Opinión

Los fantasmas vuelven a vivir

El tiempo transcurría lentamente, los minutos se convertían en horas, las horas en días y los días en años; la espera parecía eterna. Los libros descansaban en los estantes cansados y aburridos de un recreo sin límites. El Quijote compartía con el Buscón y la Odisea el tercer estante de la vieja librería, en una anárquica clasificación que duraba desde que el viejo había compartido con ellos sus secretos más íntimos. Lamartine participaba de un odio eterno a Napoleón coincidiendo con Víctor Hugo y quizás por ello ocupaban juntos la esquina del tercer estante, distanciados de Stendhal, que se había vuelto crítico objetivo con el emperador desde el compromiso de condenar la aristocracia y revindicar los derechos de los desheredados, todo ello a pesar de pertenecer a la alta burguesía.

 Solo y detrás de varios textos, Honorato de Balzac, marginado por su apoyo al materialismo histórico. Manoseado, ajado, con anotaciones y ocupando un lugar privilegiado sobre el atril se encontraba el libro preferido del viejo lector: “El pecado del padre Mouret”, un canto a la belleza de la naturaleza y al amor prohibido. Zola, su autor, era para el viejo adolescente símbolo de la dignidad contra la violencia y el poder; su compromiso con el capitán Alfred Dreyfus, condenado por traición por un tribunal militar de neto corte antisemita, había sido valiente y arriesgado. Su “Yo acuso” es un manifiesto en pro de la verdad y la libertad, al margen del populismo prefascista enraizado en la Francia de Joseph Arthur de Gobineau, autor del texto supremacista ario “Ensayo sobre la desigualdad de las razas humanas”.
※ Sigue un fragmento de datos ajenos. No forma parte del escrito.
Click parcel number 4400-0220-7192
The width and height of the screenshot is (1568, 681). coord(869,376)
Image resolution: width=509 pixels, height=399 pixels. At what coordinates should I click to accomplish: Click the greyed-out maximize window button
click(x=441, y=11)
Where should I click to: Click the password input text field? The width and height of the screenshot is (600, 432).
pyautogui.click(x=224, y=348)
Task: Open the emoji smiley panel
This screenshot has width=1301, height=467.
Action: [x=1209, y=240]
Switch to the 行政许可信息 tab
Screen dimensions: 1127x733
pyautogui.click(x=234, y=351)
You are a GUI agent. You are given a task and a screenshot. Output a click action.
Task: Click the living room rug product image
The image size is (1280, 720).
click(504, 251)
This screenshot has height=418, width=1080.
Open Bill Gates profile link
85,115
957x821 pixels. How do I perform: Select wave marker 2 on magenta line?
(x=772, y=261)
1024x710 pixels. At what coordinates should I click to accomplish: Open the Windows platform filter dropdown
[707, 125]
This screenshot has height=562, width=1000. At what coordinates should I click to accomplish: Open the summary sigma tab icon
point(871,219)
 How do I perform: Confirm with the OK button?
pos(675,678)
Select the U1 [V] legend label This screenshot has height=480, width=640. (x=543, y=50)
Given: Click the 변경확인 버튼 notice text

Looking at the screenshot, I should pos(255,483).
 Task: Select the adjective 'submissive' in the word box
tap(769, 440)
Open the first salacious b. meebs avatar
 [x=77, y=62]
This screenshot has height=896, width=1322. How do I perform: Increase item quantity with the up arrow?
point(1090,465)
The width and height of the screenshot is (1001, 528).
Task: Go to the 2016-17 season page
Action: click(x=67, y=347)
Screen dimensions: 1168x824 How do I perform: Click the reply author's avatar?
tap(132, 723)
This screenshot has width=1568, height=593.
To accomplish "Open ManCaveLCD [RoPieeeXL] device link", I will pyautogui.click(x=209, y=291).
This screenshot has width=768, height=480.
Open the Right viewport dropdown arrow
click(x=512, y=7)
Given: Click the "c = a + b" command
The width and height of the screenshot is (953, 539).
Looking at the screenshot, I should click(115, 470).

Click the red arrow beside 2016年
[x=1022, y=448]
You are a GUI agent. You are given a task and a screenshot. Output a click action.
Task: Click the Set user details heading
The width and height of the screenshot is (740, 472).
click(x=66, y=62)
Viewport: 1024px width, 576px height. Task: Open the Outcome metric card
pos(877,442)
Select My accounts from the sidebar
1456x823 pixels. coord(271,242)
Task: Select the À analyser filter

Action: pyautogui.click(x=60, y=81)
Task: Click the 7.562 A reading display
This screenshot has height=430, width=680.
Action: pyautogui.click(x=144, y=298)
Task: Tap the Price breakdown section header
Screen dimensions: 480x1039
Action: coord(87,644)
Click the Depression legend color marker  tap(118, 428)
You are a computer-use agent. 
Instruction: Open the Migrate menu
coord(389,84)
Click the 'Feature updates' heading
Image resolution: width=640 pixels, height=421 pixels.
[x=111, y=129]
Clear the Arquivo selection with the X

Ocupando la más alta de las estanterías, los escritores rusos se hermanaban con los primeros autores de la recién nacida Unión Soviética. Así podíamos encontrar a Chéjov, el preferido de León Tolstoi; discutir acaloradamente con Veresáev, autor de “Memorias de un médico” (autobiográfica) por el elogio que este recibió de Lenín. Mientras, Aleksandr Kuprín, autor de “La cloaca”, conocida en España como “El estiércol”, sonreía al observar lo fútil de la naturaleza humana, crudamente reflejada en su obra sobre el mundo de la prostitución en la Rusia zarista. También estaba ufano y orgulloso Iván Bunín, el primer ruso premiado con el Nobel de literatura en 1933. Agitándose nerviosamente y con su obra condenada se podía observar a Leonid Andriéev, acusado de blasfemo e indecente. Quien no podía faltar era el inmortal Máximo Gorki (apodo del revolucionario Aleksei Maksimovich Peshkov) sus obras eran loadas por todos sus compañeros de estantería. Llorando desconsoladamente nos encontramos con Bulgákov uno de los escritores preferidos por Stalin… Los textos de los eslavos estaban tristes y en las noches de tormenta solían cantar “Kalinka”, de Iván Lariónov. Lo hacían moviendo las hojas en un intento desesperado de ser leídos. 

Los libros de historia la recomponían, influenciados por las ucronías de las novelas del polaco Ossendowski, furibundo antisoviético, aliado del ruso blanco el almirante Kolchak. Este oscuro personaje fue breve presidente, en la revolución de 1905, de gran parte de Siberia. Furiosos ante la fuerza de Kalinka contestaban con la canción de “Kazachok”, robada y entregada a Occidente por el desertor búlgaro Boris Rubashkin.

Mientras los libros libraban sus pequeñas reyertas, la pandemia atemorizaba al mundo y se convertía en el aliado de los viejos textos que cobraban vida en la agonía del viejo orden. La paradoja es que revivían gracias al miedo a la muerte.